In-Class Group Project Part 1

(due at the end of class)

The in-class data analysis project will be examining the relationship between race and prevalent diabetes. The data for this project come from the 2007 Behavior Risk Factor Surveillance System (BRFSS) located on the CDC website for the states of South Carolina and Pennsylvania. A subset of the BRFSS dataset has been place on the class website.

Project part 1 relates to becoming familiar with the dataset and understanding the study population and study design of the BRFSS. Prior to class you should have read Chapter 3, “Choosing the Study Subjects: Specification, Sampling, and Recruitment.”
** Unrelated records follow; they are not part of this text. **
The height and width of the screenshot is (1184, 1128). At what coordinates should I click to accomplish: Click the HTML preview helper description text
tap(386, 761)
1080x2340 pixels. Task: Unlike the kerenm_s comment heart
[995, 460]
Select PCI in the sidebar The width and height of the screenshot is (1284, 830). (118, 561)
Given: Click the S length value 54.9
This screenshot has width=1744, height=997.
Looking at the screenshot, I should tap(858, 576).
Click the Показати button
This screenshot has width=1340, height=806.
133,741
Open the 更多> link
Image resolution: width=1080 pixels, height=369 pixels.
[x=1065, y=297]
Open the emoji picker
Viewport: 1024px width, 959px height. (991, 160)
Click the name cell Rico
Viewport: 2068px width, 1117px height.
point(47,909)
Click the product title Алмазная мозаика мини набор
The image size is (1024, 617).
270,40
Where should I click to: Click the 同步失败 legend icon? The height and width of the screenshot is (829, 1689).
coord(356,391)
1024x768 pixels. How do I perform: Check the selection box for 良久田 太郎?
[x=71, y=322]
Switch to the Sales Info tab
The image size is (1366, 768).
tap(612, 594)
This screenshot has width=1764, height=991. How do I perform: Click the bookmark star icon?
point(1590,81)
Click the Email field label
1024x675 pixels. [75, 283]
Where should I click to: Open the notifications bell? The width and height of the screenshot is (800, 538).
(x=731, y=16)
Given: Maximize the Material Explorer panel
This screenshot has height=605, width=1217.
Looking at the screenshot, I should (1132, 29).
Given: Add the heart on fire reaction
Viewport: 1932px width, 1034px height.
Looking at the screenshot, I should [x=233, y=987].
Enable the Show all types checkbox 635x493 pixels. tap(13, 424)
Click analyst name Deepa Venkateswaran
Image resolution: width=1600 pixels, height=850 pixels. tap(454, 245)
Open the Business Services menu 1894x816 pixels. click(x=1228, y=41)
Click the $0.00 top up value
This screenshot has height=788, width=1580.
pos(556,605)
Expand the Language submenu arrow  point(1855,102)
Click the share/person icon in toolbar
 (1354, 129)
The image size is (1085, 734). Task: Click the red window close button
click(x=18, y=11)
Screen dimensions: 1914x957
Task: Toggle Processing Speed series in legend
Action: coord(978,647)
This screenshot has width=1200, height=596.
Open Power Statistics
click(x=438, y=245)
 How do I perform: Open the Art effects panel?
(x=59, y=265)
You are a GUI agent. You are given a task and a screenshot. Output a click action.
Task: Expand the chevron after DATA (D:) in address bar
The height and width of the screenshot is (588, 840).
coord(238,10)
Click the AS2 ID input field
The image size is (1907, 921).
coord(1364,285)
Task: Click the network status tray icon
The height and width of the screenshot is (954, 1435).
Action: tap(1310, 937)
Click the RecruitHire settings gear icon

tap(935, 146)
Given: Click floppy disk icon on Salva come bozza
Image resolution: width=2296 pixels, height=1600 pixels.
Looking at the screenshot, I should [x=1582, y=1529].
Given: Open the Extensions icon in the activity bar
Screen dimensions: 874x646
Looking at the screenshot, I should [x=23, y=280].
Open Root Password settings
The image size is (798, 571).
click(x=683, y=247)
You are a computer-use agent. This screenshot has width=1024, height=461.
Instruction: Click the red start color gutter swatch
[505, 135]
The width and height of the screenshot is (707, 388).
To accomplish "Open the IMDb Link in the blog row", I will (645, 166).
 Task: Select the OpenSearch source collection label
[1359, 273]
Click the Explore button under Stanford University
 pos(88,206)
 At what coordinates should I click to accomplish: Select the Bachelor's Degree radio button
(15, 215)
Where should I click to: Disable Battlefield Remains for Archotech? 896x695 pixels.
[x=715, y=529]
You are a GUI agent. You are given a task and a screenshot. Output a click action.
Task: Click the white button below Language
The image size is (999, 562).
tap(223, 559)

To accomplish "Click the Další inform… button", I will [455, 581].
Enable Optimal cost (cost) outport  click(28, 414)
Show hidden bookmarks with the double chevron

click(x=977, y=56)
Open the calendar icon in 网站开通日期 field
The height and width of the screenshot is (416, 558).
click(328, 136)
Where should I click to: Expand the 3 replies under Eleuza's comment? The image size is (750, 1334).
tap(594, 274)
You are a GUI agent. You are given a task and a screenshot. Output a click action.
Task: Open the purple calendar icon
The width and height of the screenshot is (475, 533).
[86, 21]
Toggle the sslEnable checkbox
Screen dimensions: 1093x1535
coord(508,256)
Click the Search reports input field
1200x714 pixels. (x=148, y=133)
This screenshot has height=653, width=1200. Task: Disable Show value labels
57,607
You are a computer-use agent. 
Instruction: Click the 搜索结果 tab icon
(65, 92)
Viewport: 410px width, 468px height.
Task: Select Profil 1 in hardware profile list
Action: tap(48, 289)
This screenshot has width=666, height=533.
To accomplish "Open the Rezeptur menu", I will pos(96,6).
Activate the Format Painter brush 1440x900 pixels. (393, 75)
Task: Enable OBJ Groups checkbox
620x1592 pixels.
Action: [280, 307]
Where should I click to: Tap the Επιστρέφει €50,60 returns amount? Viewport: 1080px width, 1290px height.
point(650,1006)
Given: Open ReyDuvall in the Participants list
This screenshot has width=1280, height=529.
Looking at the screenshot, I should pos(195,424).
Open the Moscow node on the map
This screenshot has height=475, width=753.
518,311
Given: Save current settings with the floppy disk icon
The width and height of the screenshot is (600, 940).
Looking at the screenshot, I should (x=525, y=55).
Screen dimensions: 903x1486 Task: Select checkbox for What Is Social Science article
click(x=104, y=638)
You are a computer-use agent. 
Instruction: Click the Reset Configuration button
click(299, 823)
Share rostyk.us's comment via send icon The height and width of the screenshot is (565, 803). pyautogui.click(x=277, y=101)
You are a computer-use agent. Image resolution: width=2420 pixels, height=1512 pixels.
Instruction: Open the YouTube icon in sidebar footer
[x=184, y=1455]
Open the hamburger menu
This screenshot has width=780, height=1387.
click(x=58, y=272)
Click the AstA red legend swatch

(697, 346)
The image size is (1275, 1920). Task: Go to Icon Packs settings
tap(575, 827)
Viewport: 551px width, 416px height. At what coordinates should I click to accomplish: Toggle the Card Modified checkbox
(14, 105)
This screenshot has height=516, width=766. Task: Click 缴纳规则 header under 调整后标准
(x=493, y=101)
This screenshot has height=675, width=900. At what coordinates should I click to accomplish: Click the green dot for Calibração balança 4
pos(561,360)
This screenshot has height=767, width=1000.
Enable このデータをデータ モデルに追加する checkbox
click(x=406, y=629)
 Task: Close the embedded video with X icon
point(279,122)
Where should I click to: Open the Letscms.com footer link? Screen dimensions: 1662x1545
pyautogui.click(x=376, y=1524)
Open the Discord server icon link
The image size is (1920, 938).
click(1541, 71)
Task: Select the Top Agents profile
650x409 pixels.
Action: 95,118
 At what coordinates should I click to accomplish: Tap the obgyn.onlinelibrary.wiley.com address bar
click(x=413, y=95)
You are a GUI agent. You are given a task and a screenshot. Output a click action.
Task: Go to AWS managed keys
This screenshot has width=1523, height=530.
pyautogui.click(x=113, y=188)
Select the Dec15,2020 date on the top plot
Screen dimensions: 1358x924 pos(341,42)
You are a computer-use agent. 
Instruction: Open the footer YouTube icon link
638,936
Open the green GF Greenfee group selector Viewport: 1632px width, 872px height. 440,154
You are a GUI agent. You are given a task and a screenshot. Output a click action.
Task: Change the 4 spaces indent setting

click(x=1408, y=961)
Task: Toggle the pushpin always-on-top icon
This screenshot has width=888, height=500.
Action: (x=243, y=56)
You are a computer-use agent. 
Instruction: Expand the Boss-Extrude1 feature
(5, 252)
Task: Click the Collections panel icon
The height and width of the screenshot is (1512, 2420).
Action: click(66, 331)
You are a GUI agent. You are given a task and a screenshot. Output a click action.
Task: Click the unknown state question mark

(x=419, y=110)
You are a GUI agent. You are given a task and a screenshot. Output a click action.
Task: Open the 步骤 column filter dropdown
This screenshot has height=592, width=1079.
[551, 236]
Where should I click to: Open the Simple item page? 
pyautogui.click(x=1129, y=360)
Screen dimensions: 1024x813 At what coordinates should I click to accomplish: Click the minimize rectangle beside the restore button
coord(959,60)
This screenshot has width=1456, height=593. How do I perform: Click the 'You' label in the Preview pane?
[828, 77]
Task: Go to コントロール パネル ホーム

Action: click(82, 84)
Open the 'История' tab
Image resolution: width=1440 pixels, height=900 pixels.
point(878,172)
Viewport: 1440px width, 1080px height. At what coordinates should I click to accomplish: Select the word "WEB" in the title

  1. Getting the data and data dictionary
  2. Download the class dataset from the class webpage called ‘scpadata’. Remember you need a libname statement in SAS to use the data.
  1. Create a temporary dataset of scpadata called ‘scpa’.
  1. Download the data dictionary from the CDC website for 2007. It is called ‘codebook_07’.
  1. Download the BRFSS User Guide.
  1. The data
  2. How many observations are there in the dataset?
  1. How many variables are there in the dataset?
  1. How many observations are there for South Carolina and Pennsylvania (you will need to look up state codes in the data dictionary)?
  1. Which state has more people in the database with diabetes? Which state has a higher prevalence of diabetes?
  1. What is the mean and median age of people in SC and PA in the database?
  1. The study population
  2. Define the target population for the BRFSS. Include inclusion and exclusion criteria.
  1. Define the accessible or source population for the BRFSS. Include inclusion and exclusion criteria that pertain to differentiating between the source and target population. Why do you think this source population was chosen? What are its strengths and weaknesses?
  1. List groups of people who are systematically excluded from the BRFSS source population?
  1. What is a sampling frame? What sampling frame is used for the BRFSS?
  1. Define the intended sample for the BRFSS.
  1. Define the actual sample for the BRFSS.
  1. What was the overall response rate for the BRFSS in 2007? What were the response rates in SC and PA?
  1. In general, why is data weighting performed? In the BRFSS what variables are weighted and why?
  1. Is the BRFSS population-based? What is the difference between population-based and clinical study populations?
  1. In general, are results from a population-based study or a clinic based study more generalizable? Does generalizability affect internal or external validity?
  1. In what types of studies would it be more important to use a population-based study population? Why?
  1. If you invite members from the community to participate in a cohort study, is this population-based research? Please explain your answer.
  1. The study design
  2. What is the study design for the BRFSS?